Understanding Your Social Security Statement

Understanding Your Social Security Statement

When you get serious about crafting a solid retirement plan, you need to understand how to read your Social Security statement. If you have yet to claim your retirement benefit, get your most recent statement online at www.ssa.gov/myaccount and read below.

Income Assumption

On page 2 of your statement, you’ll see your estimated retirement benefits at age 62, “Full Retirement Age,” and 70. Each of these estimates assumes you work through each respective age. Don’t plan on working to age 70? Then your age 70 estimate is likely overstated. Plan on retiring in your 50s? Then all of your estimates may be overstated.

Social Security takes the highest 35 years of earnings, adjusted for inflation. If you started working full time in your early 20s, you’d get 35 years in by your late 50s. Or you continue to work and earn a higher inflation-adjusted income in your later 50s than you made in your 20s, then the lower-income years from your 20s will be replaced.

Or suppose you stayed home for a decade to raise your children and later returned to Social-Security-covered work. In this case, you may not reach 35 years of earnings until your late 60s.
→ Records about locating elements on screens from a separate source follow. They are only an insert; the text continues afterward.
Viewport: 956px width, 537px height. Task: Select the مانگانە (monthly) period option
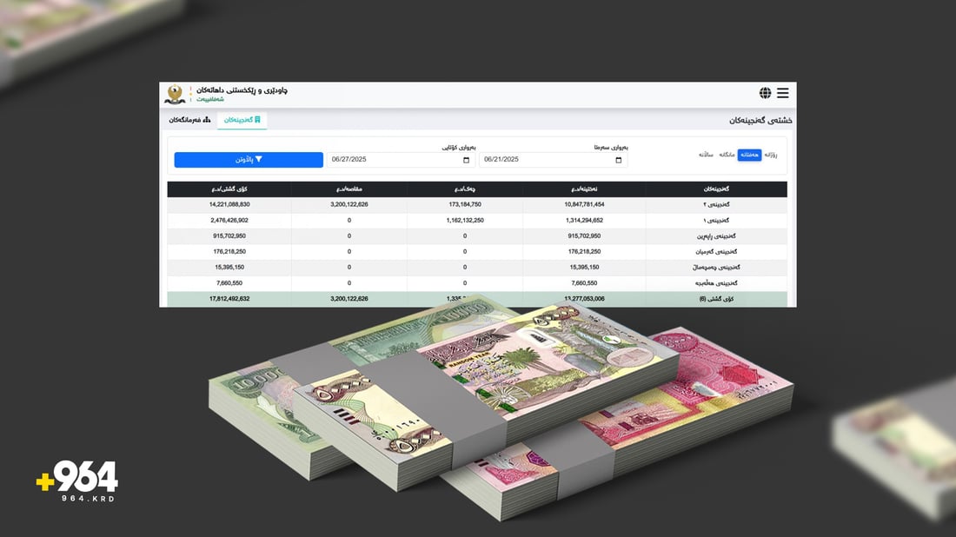coord(727,155)
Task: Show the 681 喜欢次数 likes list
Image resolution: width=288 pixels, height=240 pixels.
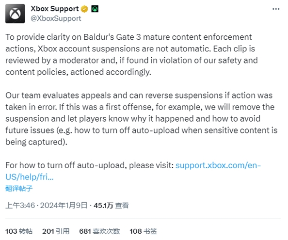Action: pos(99,231)
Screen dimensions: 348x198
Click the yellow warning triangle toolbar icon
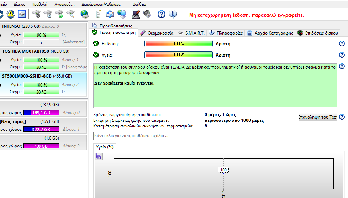pyautogui.click(x=11, y=14)
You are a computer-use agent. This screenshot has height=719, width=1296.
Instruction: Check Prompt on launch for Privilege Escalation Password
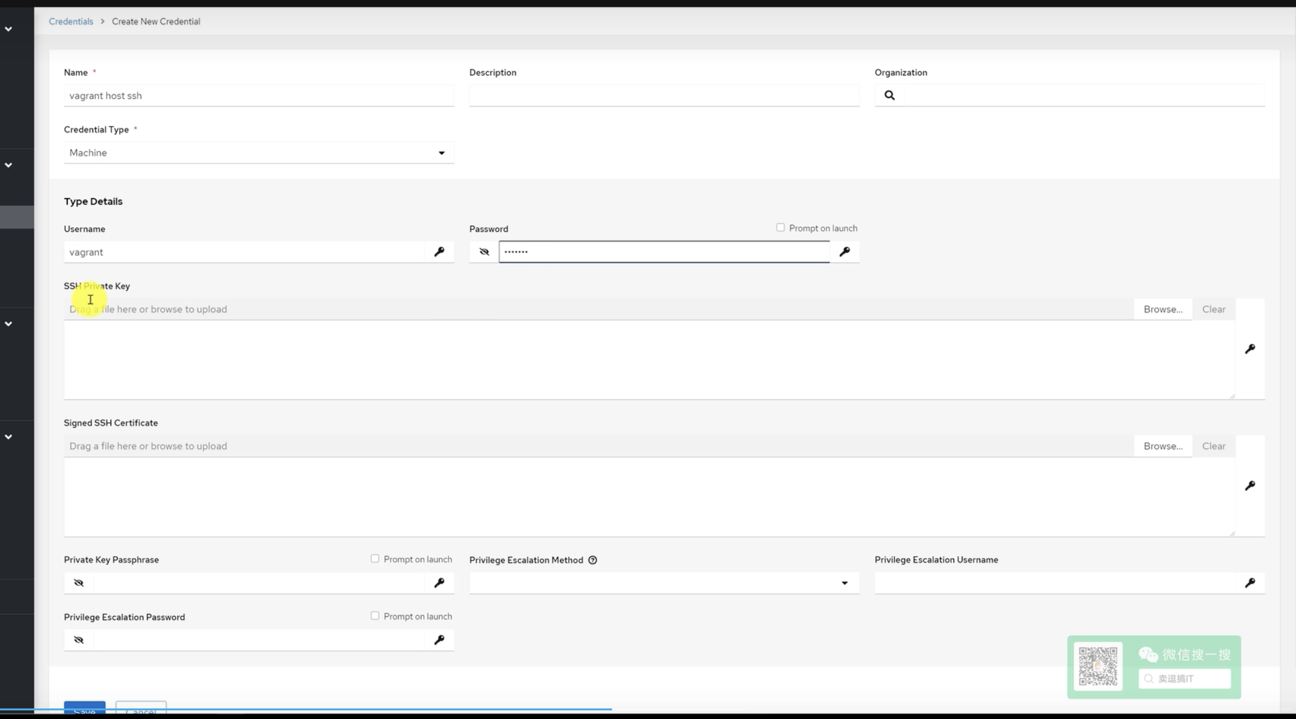[375, 616]
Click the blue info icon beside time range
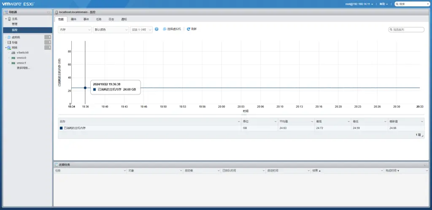432x210 pixels. (x=157, y=29)
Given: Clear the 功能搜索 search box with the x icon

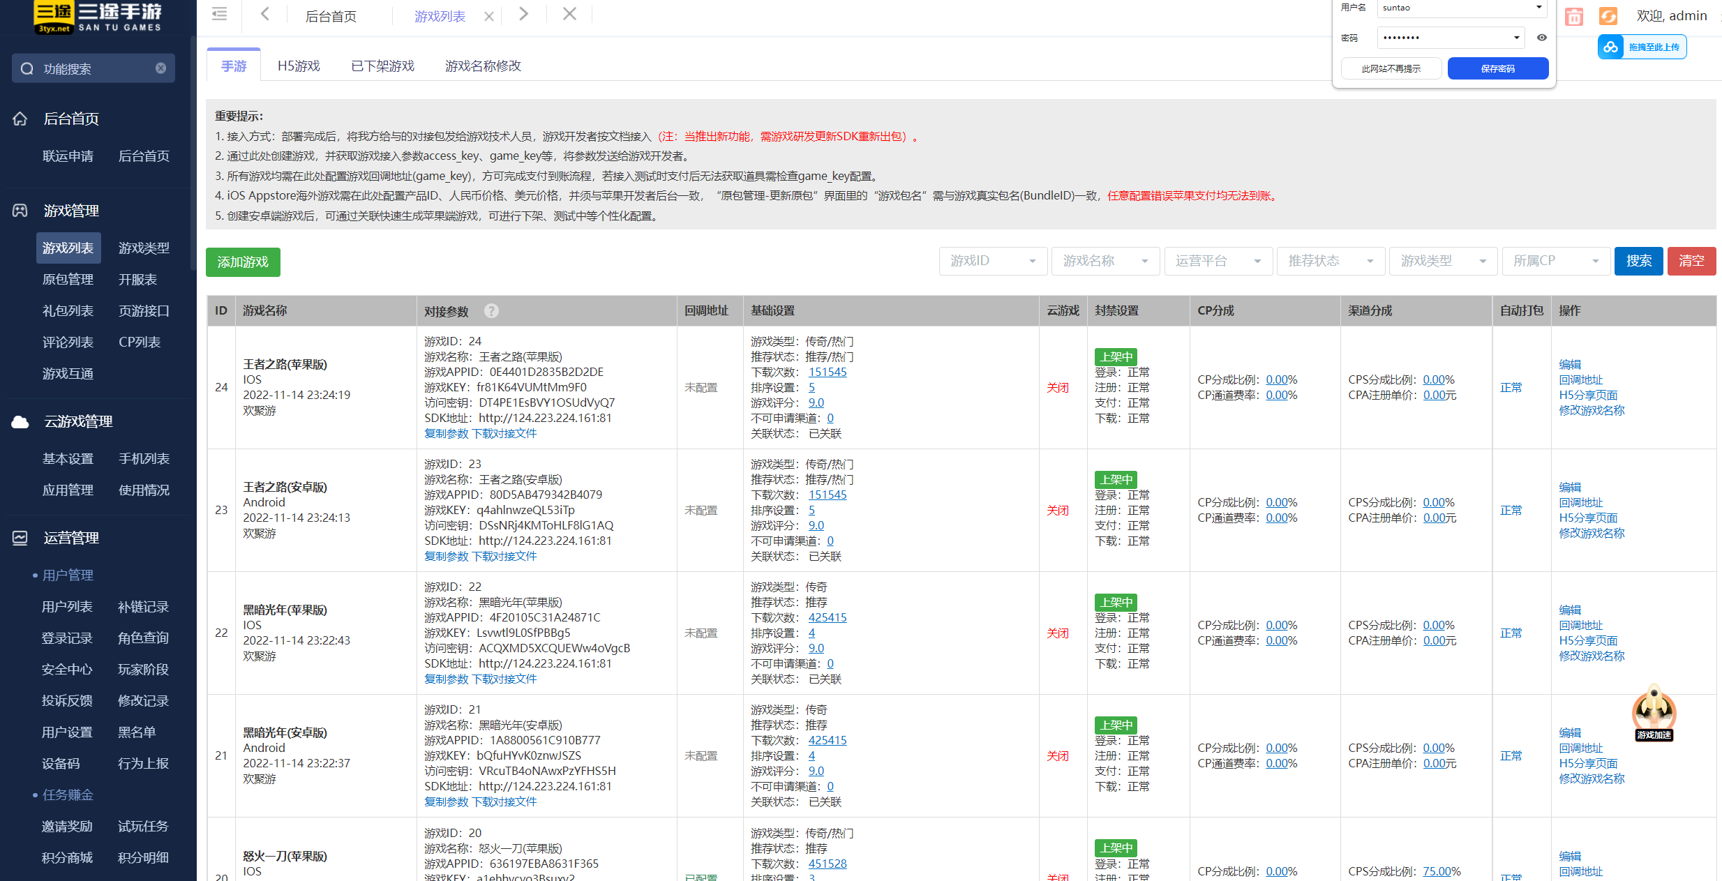Looking at the screenshot, I should (161, 68).
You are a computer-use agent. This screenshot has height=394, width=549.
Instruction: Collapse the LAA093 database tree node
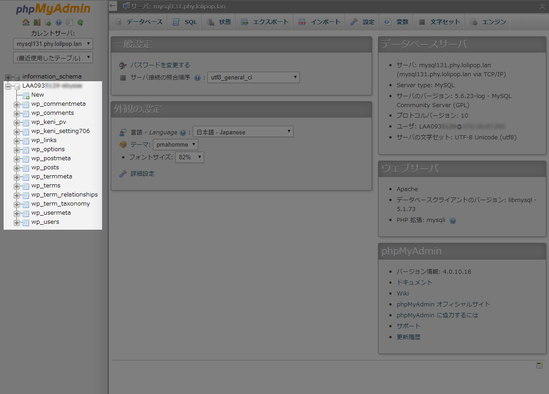tap(8, 85)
If you retire earlier, your benefits at later ages on page 2 may be significantly overestimated.

The estimates are made assuming “your current earnings rate.” This means what you earned last year will be how much you continue to earn each year after that until retirement. If there are no reported earnings from the prior year, but there are earnings from the prior-prior year, the earnings from the prior-prior year will be assumed. If neither exists, the Social Security Administration will project that there will be no future earnings.

Today’s Dollars

Estimated retirement benefits are reported in today’s dollars and not future dollars, given cost-of-living adjustments received over time. Providing the benefit in today’s dollars is a good thing. It’s easier to think in terms of today’s dollars rather than assuming inflation rates, doing math, and then thinking about future dollars.

Social Security benefits shown on an individual’s statement will be increased over time, via inflation adjustments, in two distinct ways. A worker’s wages through age 60 are indexed for inflation using the National Average Wage Index. Once eligible for benefits, benefits will be increased for inflation using cost-of-living adjustments (COLA) determined using the Consumer Price Index for Urban Wage Earners and Clerical Workers, or CPI-W. Historically, increases in the National Average Wage Index have outpaced increases in the CPI-W. (Note there’s a quirky, two-year gap from age 60 to age 62 when no inflation adjustment applies.)

You may have heard of “chained CPI.” This is another measure of CPI that accounts for substitution effects you may make when prices rise. Honeycrisp apples too costly? Perhaps Red Delicious will do. The net result of chained CPI is that it tends to be a little less. While the difference is small, it compounds over time.

And importantly, chained CPI made its way into law with the Tax Cut and Jobs Act of 2017 and now impacts inflation increases in income tax brackets each year. It’s also a less overt way to fill Social Security’s funding gap partially. I believe it is likely to be included in the Social Security fix … whenever politicians get around to it.

So while today’s dollars are easy to understand, you or your advisor still need to consider inflation increases smartly.

What’s Missing

If you want to understand how your retirement benefit would be impacted through the Government Pension Offset or Windfall Elimination Provision, both commonplace in Ohio since public employees do not pay into Social Security, you’re out of luck. Or if you want to understand your spousal benefit or how what claiming strategy will likely help you optimize what you receive, the statement won’t help there.

While understanding your Social Security statement is an excellent first step to building your retirement plan, it’s just that.

You’ll need to be sure to have a reasonable estimate of your lifestyle and healthcare expenses and how they will change as you age. You need to then make smart decisions on your Social Security and pension claiming strategy. Next is aligning your investments to support your overall plan, and lastly, you should overlay your entire plan with tax-smart strategies to keep more in your pocket.

With low-interest rates and parts of the stock market being quite rosey in price, a good plan is more valuable today than ever.